Stored records

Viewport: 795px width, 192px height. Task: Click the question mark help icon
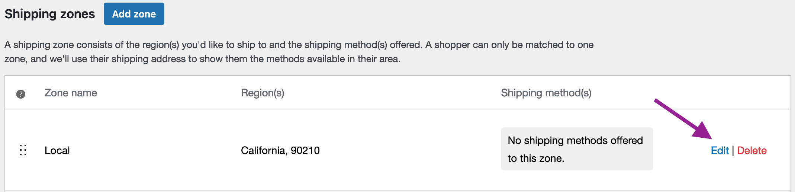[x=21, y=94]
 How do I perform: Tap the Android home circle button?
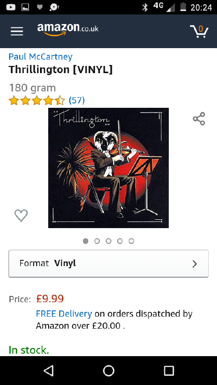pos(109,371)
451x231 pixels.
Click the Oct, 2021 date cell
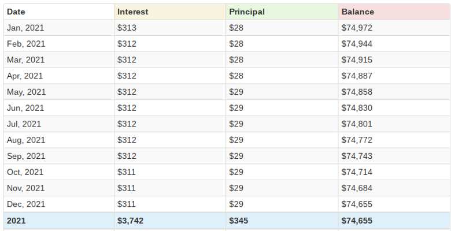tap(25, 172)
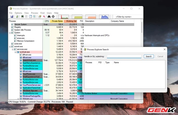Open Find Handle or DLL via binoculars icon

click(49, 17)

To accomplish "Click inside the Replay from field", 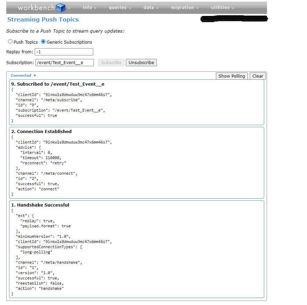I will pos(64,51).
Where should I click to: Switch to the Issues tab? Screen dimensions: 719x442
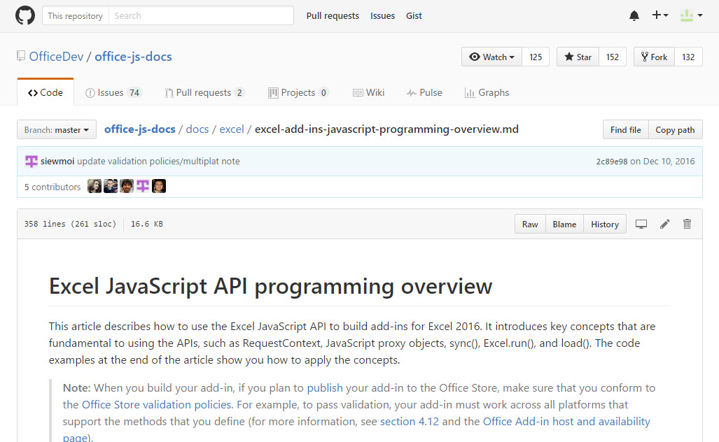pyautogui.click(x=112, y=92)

...

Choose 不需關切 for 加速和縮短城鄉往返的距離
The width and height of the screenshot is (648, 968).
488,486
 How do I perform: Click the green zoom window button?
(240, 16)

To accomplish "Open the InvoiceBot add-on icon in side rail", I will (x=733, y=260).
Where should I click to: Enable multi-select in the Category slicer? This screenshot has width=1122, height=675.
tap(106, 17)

--

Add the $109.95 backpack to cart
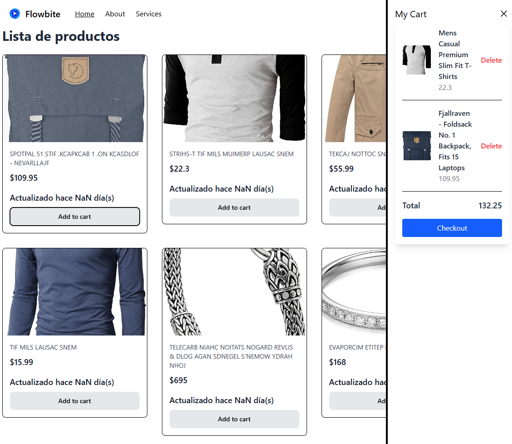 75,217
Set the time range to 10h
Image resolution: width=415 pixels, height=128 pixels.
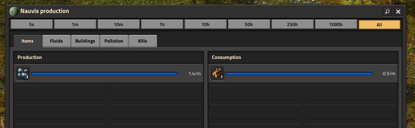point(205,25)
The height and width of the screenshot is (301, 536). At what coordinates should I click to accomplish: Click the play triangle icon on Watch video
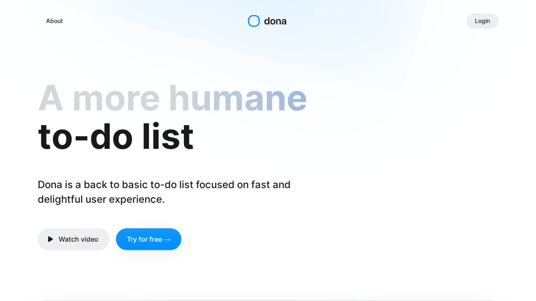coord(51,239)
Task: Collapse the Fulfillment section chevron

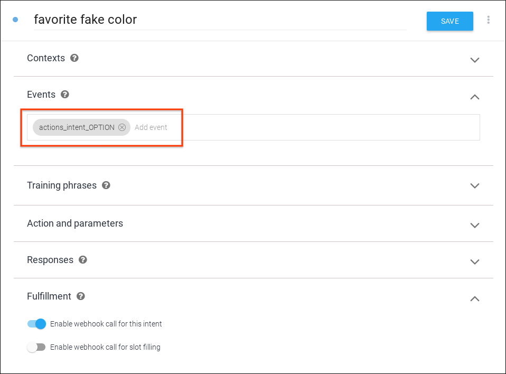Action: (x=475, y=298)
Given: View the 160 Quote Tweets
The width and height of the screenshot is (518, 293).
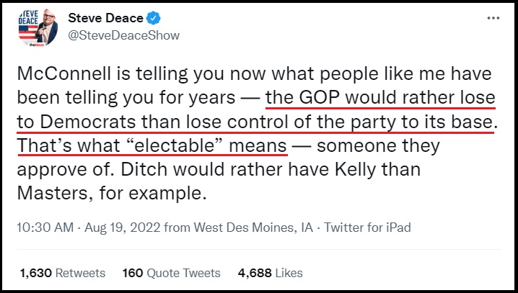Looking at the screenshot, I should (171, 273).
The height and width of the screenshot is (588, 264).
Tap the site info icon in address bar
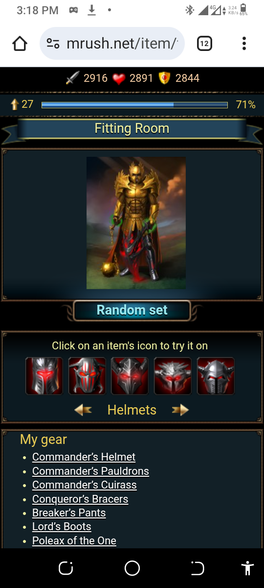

_Goal of the exercise_:
Nothing but the lines above from the one that has "Image resolution: width=415" down to the one that has "Tap the site info icon in address bar" belongs in the answer, copied exactly, without pictures.

_Finished task_:
Image resolution: width=415 pixels, height=128 pixels.
point(205,25)
The height and width of the screenshot is (301, 536). At what coordinates should I click to accomplish: Click the play triangle icon on Watch video
coord(51,239)
Task: Collapse the Fulfillment section chevron

Action: (x=475, y=298)
Given: View the 160 Quote Tweets
The width and height of the screenshot is (518, 293).
Looking at the screenshot, I should (171, 273).
The height and width of the screenshot is (588, 264).
Tap the site info icon in address bar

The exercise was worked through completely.